● **CHALLENGE**: Copy all of the material below word for word, leaving out the pictures.

==================================================

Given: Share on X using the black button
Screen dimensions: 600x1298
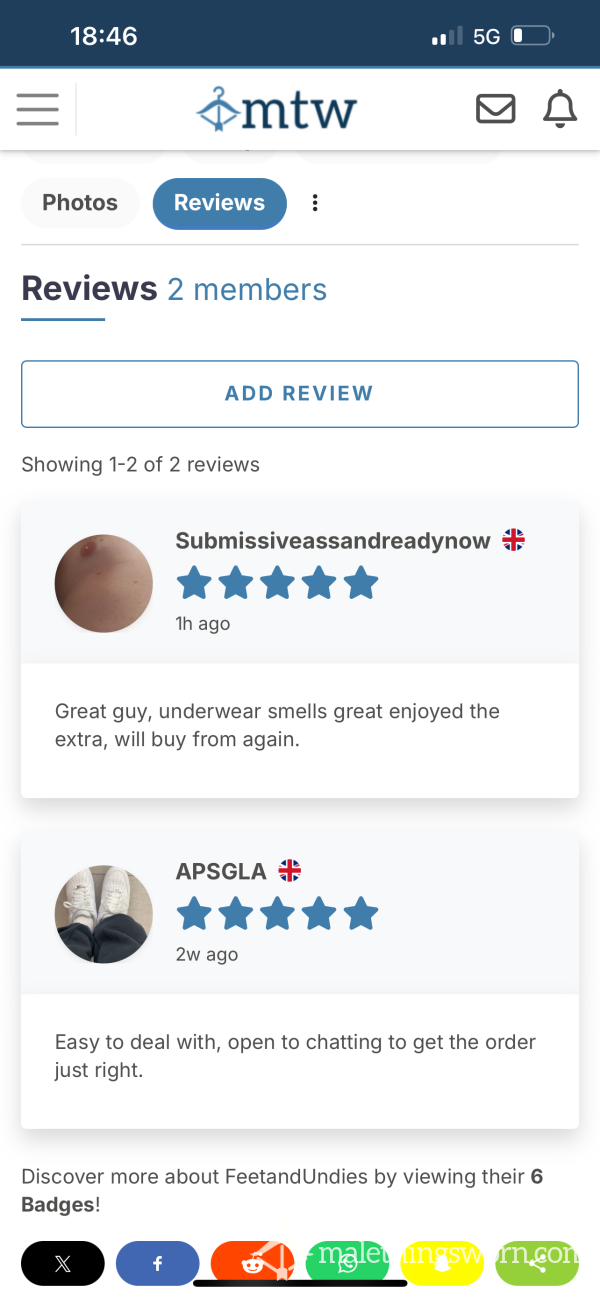Looking at the screenshot, I should (63, 1263).
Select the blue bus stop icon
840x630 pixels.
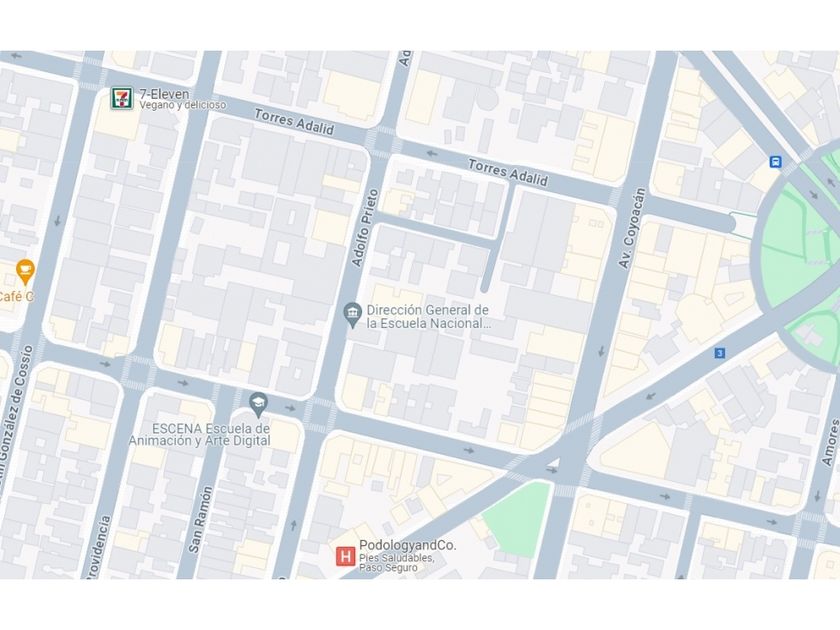[x=775, y=162]
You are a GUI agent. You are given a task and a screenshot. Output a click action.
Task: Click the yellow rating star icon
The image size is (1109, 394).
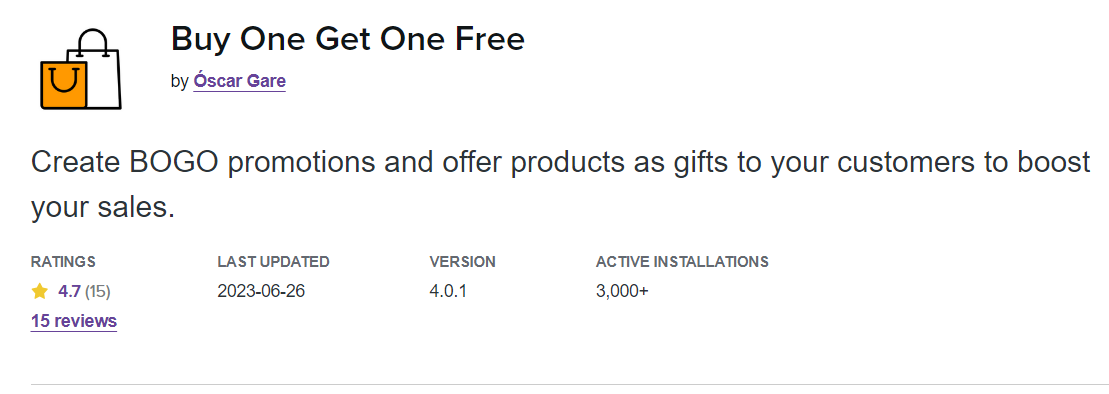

==================================================

● **RESPONSE FOR THIS EXERCISE**:
Given: Share on X using the black button
Screen dimensions: 600x1298
Looking at the screenshot, I should (63, 1263).
Select the blue bus stop icon
840x630 pixels.
[x=775, y=162]
You are a GUI agent. You are given a task and a screenshot. Output a click action.
Task: Click the yellow rating star icon
The image size is (1109, 394).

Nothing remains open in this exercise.